(WORK REQUIRED): Retype each of the following records word for word, keeping every line unchanged.

(GIVEN DATA):
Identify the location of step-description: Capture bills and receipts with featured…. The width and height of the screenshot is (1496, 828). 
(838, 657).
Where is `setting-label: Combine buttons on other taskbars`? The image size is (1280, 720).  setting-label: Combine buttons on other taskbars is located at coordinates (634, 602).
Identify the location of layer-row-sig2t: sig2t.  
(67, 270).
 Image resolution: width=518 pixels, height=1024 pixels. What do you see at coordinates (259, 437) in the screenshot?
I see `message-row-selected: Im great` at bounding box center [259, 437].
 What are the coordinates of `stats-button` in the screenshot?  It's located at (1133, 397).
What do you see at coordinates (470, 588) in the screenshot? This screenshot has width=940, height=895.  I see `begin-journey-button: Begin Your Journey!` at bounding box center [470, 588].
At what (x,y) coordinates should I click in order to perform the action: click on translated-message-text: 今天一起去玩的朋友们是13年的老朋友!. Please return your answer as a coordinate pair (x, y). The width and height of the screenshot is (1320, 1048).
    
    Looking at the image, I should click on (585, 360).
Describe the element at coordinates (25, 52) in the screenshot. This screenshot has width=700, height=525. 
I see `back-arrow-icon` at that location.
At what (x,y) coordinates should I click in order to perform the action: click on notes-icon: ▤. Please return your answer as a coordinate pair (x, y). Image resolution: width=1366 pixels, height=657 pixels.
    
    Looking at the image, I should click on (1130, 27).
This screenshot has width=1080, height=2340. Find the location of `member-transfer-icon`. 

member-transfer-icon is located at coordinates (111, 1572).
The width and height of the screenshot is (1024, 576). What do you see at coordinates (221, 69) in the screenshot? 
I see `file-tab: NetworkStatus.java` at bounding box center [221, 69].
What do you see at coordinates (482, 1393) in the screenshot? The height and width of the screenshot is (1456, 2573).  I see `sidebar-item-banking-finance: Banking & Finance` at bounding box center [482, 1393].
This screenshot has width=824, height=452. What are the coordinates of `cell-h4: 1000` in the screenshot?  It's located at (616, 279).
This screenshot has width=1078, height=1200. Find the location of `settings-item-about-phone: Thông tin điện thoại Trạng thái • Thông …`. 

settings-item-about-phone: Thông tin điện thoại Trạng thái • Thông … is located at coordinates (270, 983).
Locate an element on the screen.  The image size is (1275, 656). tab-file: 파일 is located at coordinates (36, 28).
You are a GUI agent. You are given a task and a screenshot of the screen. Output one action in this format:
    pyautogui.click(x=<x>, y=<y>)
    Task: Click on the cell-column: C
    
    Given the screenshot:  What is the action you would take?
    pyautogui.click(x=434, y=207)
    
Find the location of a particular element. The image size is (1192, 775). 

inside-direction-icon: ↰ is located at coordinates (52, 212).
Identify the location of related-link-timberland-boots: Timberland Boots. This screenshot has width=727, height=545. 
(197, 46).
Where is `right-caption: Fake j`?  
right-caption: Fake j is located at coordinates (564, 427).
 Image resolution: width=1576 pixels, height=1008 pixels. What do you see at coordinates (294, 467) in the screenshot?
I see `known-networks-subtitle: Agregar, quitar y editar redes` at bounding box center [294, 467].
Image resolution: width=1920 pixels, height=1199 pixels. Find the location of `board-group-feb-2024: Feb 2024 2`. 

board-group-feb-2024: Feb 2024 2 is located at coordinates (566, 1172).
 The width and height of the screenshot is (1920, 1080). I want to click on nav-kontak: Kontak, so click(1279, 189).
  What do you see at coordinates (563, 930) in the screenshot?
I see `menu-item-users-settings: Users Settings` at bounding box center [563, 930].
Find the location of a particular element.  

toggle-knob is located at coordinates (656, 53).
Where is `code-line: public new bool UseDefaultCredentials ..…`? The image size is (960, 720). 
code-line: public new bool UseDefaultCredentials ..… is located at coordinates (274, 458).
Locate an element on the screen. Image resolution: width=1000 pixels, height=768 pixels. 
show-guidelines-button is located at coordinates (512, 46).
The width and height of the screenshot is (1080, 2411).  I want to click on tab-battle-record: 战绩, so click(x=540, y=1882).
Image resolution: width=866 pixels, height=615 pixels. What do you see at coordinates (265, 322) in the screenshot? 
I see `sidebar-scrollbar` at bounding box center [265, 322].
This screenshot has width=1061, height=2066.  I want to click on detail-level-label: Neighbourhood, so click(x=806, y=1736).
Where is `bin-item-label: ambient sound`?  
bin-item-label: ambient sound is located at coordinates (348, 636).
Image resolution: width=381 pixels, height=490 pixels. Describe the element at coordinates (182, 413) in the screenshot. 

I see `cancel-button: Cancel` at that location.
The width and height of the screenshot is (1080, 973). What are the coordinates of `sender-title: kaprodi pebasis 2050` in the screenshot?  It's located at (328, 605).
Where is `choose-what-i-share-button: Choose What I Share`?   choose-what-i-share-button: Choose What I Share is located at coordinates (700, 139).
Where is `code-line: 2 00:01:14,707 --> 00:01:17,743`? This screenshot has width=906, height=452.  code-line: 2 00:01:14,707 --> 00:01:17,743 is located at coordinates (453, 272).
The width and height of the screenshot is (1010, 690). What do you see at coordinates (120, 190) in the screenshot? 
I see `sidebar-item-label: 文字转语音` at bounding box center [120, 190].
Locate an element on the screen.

(TASK SOLUTION):
Identify the location of step-description: Capture bills and receipts with featured…. The width and height of the screenshot is (1496, 828). 
(838, 657).
Where is `setting-label: Combine buttons on other taskbars`? The image size is (1280, 720).  setting-label: Combine buttons on other taskbars is located at coordinates (634, 602).
Identify the location of layer-row-sig2t: sig2t.  
(67, 270).
 Image resolution: width=518 pixels, height=1024 pixels. What do you see at coordinates (259, 437) in the screenshot?
I see `message-row-selected: Im great` at bounding box center [259, 437].
 What are the coordinates of `stats-button` in the screenshot?  It's located at (1133, 397).
What do you see at coordinates (470, 588) in the screenshot? This screenshot has width=940, height=895.  I see `begin-journey-button: Begin Your Journey!` at bounding box center [470, 588].
At what (x,y) coordinates should I click in order to perform the action: click on translated-message-text: 今天一起去玩的朋友们是13年的老朋友!. Please return your answer as a coordinate pair (x, y). The width and height of the screenshot is (1320, 1048).
    
    Looking at the image, I should click on (585, 360).
Describe the element at coordinates (25, 52) in the screenshot. This screenshot has width=700, height=525. 
I see `back-arrow-icon` at that location.
At what (x,y) coordinates should I click in order to perform the action: click on notes-icon: ▤. Please return your answer as a coordinate pair (x, y). Image resolution: width=1366 pixels, height=657 pixels.
    
    Looking at the image, I should click on (1130, 27).
This screenshot has width=1080, height=2340. Find the location of `member-transfer-icon`. 

member-transfer-icon is located at coordinates (111, 1572).
The width and height of the screenshot is (1024, 576). What do you see at coordinates (221, 69) in the screenshot? 
I see `file-tab: NetworkStatus.java` at bounding box center [221, 69].
What do you see at coordinates (482, 1393) in the screenshot? The height and width of the screenshot is (1456, 2573).  I see `sidebar-item-banking-finance: Banking & Finance` at bounding box center [482, 1393].
This screenshot has width=824, height=452. What are the coordinates of `cell-h4: 1000` in the screenshot?  It's located at (616, 279).
This screenshot has width=1078, height=1200. Find the location of `settings-item-about-phone: Thông tin điện thoại Trạng thái • Thông …`. 

settings-item-about-phone: Thông tin điện thoại Trạng thái • Thông … is located at coordinates (270, 983).
Locate an element on the screen.  The image size is (1275, 656). tab-file: 파일 is located at coordinates (36, 28).
You are a GUI agent. You are given a task and a screenshot of the screen. Output one action in this format:
    pyautogui.click(x=<x>, y=<y>)
    Task: Click on the cell-column: C
    
    Given the screenshot:  What is the action you would take?
    pyautogui.click(x=434, y=207)
    
Find the location of a particular element. The image size is (1192, 775). 

inside-direction-icon: ↰ is located at coordinates (52, 212).
Identify the location of related-link-timberland-boots: Timberland Boots. This screenshot has width=727, height=545. 
(197, 46).
Where is `right-caption: Fake j`?  
right-caption: Fake j is located at coordinates (564, 427).
 Image resolution: width=1576 pixels, height=1008 pixels. What do you see at coordinates (294, 467) in the screenshot?
I see `known-networks-subtitle: Agregar, quitar y editar redes` at bounding box center [294, 467].
Image resolution: width=1920 pixels, height=1199 pixels. Find the location of `board-group-feb-2024: Feb 2024 2`. 

board-group-feb-2024: Feb 2024 2 is located at coordinates (566, 1172).
 The width and height of the screenshot is (1920, 1080). I want to click on nav-kontak: Kontak, so click(1279, 189).
  What do you see at coordinates (563, 930) in the screenshot?
I see `menu-item-users-settings: Users Settings` at bounding box center [563, 930].
Find the location of a particular element.  

toggle-knob is located at coordinates (656, 53).
Where is `code-line: public new bool UseDefaultCredentials ..…`? The image size is (960, 720). 
code-line: public new bool UseDefaultCredentials ..… is located at coordinates (274, 458).
Locate an element on the screen. Image resolution: width=1000 pixels, height=768 pixels. 
show-guidelines-button is located at coordinates (512, 46).
The width and height of the screenshot is (1080, 2411).  I want to click on tab-battle-record: 战绩, so click(x=540, y=1882).
Image resolution: width=866 pixels, height=615 pixels. What do you see at coordinates (265, 322) in the screenshot? 
I see `sidebar-scrollbar` at bounding box center [265, 322].
This screenshot has width=1061, height=2066.  I want to click on detail-level-label: Neighbourhood, so click(x=806, y=1736).
Where is `bin-item-label: ambient sound`?  
bin-item-label: ambient sound is located at coordinates (348, 636).
Image resolution: width=381 pixels, height=490 pixels. Describe the element at coordinates (182, 413) in the screenshot. 

I see `cancel-button: Cancel` at that location.
The width and height of the screenshot is (1080, 973). What are the coordinates of `sender-title: kaprodi pebasis 2050` in the screenshot?  It's located at (328, 605).
Where is `choose-what-i-share-button: Choose What I Share`?   choose-what-i-share-button: Choose What I Share is located at coordinates (700, 139).
Where is `code-line: 2 00:01:14,707 --> 00:01:17,743`? This screenshot has width=906, height=452.  code-line: 2 00:01:14,707 --> 00:01:17,743 is located at coordinates (453, 272).
The width and height of the screenshot is (1010, 690). What do you see at coordinates (120, 190) in the screenshot? 
I see `sidebar-item-label: 文字转语音` at bounding box center [120, 190].
Locate an element on the screen.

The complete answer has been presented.